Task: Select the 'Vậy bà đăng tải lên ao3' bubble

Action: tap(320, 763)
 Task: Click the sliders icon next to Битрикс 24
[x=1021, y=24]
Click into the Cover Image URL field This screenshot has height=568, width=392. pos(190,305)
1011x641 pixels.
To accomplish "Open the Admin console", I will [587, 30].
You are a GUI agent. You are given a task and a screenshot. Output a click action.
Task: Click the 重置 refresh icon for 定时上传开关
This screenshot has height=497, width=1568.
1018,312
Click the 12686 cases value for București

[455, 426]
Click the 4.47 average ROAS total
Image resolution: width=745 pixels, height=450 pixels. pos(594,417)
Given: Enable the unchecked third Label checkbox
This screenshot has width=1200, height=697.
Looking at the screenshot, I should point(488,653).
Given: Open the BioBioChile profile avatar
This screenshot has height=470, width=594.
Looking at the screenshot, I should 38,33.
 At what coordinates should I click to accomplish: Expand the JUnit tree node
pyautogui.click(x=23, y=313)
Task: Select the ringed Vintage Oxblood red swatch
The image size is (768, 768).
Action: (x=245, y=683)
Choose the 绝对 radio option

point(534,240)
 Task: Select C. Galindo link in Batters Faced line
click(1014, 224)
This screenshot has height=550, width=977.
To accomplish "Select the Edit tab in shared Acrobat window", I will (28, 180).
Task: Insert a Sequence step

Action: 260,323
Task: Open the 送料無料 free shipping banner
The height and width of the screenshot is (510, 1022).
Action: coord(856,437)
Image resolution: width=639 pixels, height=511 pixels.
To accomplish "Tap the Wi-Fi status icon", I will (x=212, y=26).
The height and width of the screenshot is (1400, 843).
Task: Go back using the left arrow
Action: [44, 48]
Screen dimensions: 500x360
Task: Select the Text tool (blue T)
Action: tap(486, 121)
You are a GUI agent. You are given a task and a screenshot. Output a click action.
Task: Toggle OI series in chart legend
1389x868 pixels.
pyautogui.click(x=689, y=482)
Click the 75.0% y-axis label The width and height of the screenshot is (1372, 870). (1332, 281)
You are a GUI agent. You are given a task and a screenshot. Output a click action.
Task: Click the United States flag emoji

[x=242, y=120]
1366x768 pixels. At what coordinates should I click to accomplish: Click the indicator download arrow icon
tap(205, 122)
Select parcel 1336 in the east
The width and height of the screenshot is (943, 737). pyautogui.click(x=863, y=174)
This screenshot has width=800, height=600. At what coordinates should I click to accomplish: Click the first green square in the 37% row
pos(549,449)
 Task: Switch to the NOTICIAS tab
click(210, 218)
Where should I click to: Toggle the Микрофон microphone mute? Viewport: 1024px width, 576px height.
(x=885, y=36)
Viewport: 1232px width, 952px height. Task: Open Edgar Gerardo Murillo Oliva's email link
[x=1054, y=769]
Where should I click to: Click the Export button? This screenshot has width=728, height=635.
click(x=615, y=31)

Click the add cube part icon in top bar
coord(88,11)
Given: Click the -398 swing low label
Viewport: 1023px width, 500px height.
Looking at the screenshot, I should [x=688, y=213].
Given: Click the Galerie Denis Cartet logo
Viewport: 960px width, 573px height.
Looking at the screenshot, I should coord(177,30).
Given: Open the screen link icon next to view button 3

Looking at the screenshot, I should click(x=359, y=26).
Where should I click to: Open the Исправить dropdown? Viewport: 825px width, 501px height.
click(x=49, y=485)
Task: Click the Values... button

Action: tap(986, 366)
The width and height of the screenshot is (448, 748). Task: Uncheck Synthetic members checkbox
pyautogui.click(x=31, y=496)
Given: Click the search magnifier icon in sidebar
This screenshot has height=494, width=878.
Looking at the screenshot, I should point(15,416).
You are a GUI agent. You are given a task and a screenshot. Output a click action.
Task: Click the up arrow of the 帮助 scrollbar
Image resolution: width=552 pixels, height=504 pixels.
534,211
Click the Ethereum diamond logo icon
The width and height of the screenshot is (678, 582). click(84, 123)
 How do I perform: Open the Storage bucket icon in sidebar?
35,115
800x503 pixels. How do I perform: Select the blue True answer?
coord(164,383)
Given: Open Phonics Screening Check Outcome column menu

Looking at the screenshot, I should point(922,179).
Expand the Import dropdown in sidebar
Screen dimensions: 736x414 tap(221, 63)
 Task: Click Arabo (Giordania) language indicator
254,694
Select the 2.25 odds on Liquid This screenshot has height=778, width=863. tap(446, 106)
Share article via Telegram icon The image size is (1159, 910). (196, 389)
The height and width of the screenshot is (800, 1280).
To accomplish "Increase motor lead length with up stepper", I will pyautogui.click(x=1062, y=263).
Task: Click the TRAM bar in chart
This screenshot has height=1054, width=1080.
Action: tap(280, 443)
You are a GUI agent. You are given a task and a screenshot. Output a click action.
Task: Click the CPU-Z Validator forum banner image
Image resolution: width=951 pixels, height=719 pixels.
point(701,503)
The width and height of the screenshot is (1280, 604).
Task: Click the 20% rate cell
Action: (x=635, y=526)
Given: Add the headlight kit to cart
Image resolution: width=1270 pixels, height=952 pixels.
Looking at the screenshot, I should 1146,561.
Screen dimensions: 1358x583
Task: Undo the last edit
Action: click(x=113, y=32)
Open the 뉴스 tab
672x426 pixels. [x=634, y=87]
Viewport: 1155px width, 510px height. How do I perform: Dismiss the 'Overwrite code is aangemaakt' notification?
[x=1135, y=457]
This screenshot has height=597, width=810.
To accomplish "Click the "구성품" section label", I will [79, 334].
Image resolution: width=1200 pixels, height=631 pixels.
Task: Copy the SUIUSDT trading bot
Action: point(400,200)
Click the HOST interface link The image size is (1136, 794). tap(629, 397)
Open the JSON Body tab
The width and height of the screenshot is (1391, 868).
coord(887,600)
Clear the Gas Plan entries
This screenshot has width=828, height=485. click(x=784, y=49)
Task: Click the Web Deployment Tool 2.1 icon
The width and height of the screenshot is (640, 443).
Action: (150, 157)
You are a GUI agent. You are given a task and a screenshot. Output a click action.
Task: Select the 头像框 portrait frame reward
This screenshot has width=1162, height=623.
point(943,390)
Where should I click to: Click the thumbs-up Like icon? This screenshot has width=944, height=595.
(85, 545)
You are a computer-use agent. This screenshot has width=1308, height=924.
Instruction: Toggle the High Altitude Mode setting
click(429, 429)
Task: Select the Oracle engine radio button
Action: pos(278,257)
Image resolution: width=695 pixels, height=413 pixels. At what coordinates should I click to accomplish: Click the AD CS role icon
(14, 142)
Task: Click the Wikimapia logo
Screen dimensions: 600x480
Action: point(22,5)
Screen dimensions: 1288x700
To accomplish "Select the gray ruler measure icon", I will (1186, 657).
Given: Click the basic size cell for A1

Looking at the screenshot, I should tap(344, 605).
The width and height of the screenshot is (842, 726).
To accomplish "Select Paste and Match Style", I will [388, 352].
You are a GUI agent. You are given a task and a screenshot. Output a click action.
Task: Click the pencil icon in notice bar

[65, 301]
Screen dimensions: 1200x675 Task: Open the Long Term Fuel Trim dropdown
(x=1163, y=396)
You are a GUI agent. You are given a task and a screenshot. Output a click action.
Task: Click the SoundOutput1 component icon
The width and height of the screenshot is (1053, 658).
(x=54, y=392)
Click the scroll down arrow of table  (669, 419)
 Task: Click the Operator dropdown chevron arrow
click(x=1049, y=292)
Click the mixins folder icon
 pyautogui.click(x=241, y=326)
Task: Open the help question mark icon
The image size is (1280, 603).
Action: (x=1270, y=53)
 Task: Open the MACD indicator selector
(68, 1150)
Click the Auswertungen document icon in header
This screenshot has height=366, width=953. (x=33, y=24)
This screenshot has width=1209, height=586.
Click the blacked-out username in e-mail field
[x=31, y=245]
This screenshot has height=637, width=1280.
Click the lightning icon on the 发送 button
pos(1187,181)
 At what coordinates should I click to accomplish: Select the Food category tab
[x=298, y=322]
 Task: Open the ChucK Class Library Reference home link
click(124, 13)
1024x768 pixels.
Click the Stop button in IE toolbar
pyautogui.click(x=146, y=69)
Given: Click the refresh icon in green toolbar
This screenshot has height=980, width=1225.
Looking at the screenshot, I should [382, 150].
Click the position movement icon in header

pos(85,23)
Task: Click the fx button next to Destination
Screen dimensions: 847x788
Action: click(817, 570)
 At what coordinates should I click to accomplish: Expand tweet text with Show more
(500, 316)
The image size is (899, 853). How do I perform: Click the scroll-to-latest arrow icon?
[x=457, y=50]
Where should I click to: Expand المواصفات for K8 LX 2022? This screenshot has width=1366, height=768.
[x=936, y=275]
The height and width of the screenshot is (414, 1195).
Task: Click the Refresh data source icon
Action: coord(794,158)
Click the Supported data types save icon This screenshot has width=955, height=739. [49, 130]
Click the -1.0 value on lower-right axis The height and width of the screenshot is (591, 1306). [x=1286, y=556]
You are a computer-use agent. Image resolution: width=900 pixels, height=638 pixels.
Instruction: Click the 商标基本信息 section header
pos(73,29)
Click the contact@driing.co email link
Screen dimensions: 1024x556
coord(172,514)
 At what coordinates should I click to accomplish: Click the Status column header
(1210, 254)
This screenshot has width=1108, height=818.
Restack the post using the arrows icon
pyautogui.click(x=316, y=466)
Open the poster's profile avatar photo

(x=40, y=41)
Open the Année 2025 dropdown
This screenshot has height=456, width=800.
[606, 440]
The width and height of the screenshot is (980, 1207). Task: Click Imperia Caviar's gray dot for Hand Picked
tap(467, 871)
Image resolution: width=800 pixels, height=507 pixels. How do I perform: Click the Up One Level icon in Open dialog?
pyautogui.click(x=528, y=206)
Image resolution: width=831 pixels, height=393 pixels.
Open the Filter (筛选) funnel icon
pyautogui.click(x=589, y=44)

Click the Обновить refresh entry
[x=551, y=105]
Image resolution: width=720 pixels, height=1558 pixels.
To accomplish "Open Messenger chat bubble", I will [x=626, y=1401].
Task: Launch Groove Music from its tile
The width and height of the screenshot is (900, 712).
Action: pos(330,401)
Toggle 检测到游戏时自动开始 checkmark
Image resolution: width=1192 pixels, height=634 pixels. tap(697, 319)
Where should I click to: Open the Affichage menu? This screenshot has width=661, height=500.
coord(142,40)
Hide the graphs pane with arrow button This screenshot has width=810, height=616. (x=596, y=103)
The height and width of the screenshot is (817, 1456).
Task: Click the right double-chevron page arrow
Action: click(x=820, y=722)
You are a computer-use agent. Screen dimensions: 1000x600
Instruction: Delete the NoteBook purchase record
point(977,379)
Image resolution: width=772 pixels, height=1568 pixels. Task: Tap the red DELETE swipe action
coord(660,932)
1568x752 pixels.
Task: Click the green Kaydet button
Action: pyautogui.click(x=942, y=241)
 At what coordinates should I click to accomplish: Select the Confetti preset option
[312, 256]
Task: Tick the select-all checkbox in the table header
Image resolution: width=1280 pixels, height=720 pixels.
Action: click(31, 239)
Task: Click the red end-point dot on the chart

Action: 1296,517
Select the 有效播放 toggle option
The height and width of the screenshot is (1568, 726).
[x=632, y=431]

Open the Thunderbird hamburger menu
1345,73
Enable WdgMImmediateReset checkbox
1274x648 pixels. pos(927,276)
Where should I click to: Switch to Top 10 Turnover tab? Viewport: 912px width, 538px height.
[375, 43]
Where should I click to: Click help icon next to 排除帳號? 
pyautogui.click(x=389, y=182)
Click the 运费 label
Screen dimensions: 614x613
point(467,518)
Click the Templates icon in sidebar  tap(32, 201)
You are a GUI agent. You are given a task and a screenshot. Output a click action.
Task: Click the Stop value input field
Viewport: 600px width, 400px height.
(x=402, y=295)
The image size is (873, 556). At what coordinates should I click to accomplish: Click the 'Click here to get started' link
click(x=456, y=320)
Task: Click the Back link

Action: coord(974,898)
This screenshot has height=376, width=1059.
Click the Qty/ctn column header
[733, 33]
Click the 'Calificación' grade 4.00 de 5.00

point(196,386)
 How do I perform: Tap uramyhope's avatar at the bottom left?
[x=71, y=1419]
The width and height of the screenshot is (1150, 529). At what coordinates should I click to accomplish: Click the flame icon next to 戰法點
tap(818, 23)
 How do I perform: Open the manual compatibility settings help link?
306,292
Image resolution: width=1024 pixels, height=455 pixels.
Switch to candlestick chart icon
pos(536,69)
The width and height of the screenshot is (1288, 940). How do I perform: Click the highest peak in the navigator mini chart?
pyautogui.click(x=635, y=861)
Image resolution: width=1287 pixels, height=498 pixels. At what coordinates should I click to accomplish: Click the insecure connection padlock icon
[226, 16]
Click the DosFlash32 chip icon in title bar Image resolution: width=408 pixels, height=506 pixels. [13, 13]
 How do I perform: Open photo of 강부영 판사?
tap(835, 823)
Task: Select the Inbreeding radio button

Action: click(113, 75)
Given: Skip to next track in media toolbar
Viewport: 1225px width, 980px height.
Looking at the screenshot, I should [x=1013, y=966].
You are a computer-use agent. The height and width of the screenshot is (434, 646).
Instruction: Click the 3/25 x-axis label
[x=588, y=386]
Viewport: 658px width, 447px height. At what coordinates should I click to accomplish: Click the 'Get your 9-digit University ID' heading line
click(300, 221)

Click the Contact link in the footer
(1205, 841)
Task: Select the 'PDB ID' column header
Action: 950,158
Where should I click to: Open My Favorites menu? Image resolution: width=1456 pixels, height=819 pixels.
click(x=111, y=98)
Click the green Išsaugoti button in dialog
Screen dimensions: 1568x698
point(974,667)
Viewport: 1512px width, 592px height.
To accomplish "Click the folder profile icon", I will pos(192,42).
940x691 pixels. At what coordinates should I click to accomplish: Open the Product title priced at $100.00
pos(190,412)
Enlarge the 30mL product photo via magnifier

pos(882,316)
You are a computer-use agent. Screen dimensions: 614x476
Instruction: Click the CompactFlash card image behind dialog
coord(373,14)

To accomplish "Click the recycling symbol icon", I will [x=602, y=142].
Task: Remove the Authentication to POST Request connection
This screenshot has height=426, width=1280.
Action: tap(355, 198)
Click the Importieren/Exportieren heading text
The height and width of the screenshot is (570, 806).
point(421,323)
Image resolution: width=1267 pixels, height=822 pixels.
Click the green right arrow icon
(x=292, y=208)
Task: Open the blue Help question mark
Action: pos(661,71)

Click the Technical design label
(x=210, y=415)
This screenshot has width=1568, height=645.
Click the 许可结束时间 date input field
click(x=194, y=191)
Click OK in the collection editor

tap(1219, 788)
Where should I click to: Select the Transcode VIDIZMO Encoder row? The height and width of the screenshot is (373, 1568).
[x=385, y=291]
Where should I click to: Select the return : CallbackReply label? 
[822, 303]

Exercise aim
In the listing above, find the line with "The width and height of the screenshot is (900, 712)." and the line with "You are a computer-use agent. Screen dimensions: 1000x600", then reproduce both and every line between them exactly.

Answer section
The width and height of the screenshot is (900, 712).
Action: pos(330,401)
Toggle 检测到游戏时自动开始 checkmark
Image resolution: width=1192 pixels, height=634 pixels. tap(697, 319)
Where should I click to: Open the Affichage menu? This screenshot has width=661, height=500.
coord(142,40)
Hide the graphs pane with arrow button This screenshot has width=810, height=616. (x=596, y=103)
The height and width of the screenshot is (817, 1456).
Task: Click the right double-chevron page arrow
Action: click(x=820, y=722)
You are a computer-use agent. Screen dimensions: 1000x600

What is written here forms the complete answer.